In this groundbreaking biography, Jung Chang vividly describes how Cixi fought against monumental obstacles to change China. Under her the ancient country attained virtually all the attributes of a modern state: industries, railways, electricity, the telegraph and an army and navy with up-to-date weaponry. It was she who abolished gruesome punishments like “death by a thousand cuts” and put an end to foot-binding. She inaugurated women’s liberation and embarked on the path to introduce parliamentary elections to China. Chang comprehensively overturns the conventional view of Cixi as a diehard conservative and cruel despot.

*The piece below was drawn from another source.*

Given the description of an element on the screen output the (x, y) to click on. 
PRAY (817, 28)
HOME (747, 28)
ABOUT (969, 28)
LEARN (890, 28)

Cixi reigned during extraordinary times and had to deal with a host of major national crises: the Taiping and Boxer rebellions, wars with France and Japan—and an invasion by eight allied powers including Britain, Germany, Russia and the United States. Jung Chang not only records the Empress Dowager’s conduct of domestic and foreign affairs, but also takes the reader into the depths of her splendid Summer Palace and the harem of Beijing’s Forbidden City, where she lived surrounded by eunuchs—one of whom she fell in love, with tragic consequences. The world Chang describes here, in fascinating detail, seems almost unbelievable in its extraordinary mixture of the very old and the very new.

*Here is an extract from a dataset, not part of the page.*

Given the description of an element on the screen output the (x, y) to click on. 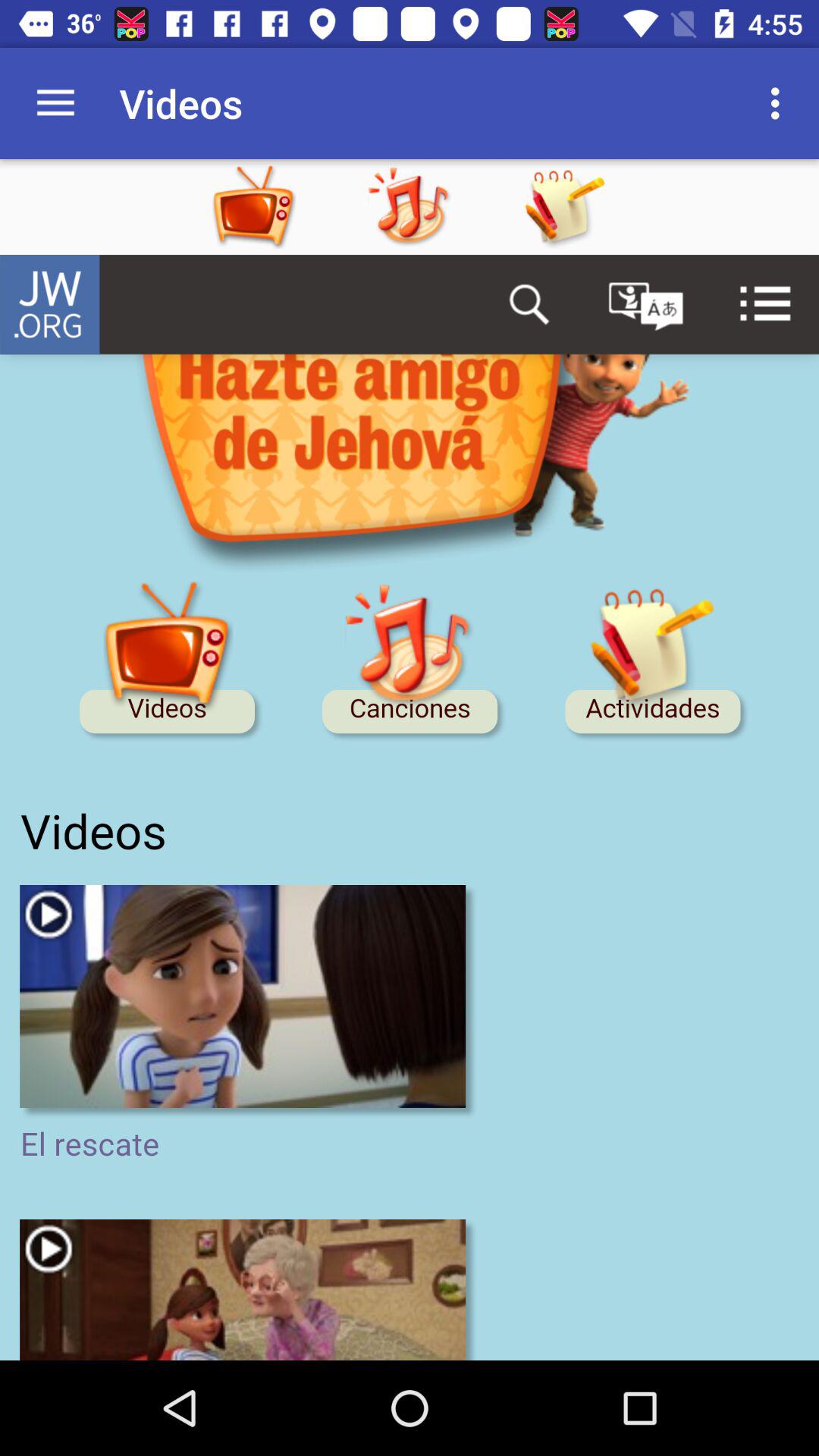
diskgrassland (409, 807)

Based on newly available, mostly Chinese, historical documents such as court records, official and private correspondence, diaries and eyewitness accounts, this biography will revolutionize historical thinking about a crucial period in China’s—and the world’s—history. Packed with drama, fast paced and gripping, it is both a panoramic depiction of the birth of modern China and an intimate portrait of a woman: as the concubine to a monarch, as the absolute ruler of a third of the world’s population, and as a unique stateswoman.
The majority of sources I’ve found on Cixi have tended to paint her as the villain in history, a woman who bullied the wards she was put in charge of to keep power. The problem with identifying her as that is that many of the references to her reign are biased either because she was a woman, because they were written with a racist Western eye, or because of Communist influence on how history is documented. Cixi was a complex woman who made mistakes as a ruler, but who also was forward thinking for her time, highly intelligent, and extremely capable as a leader. The smear campaign to paint her as some sort of monster has been most unfair when many male rulers who have done far worse than she ever did have been shown more favorably by history. This particular book has tried to present Cixi in a more fair light and the author has rigorously backed up her claims with primary sources. Cixi is shown as a leader whose country was at a crossroads and who had to deal with unscrupulous European and American powers trying to take control in addition to traditions in her own country that made her rule a complicated balance of the old ways and modern technology.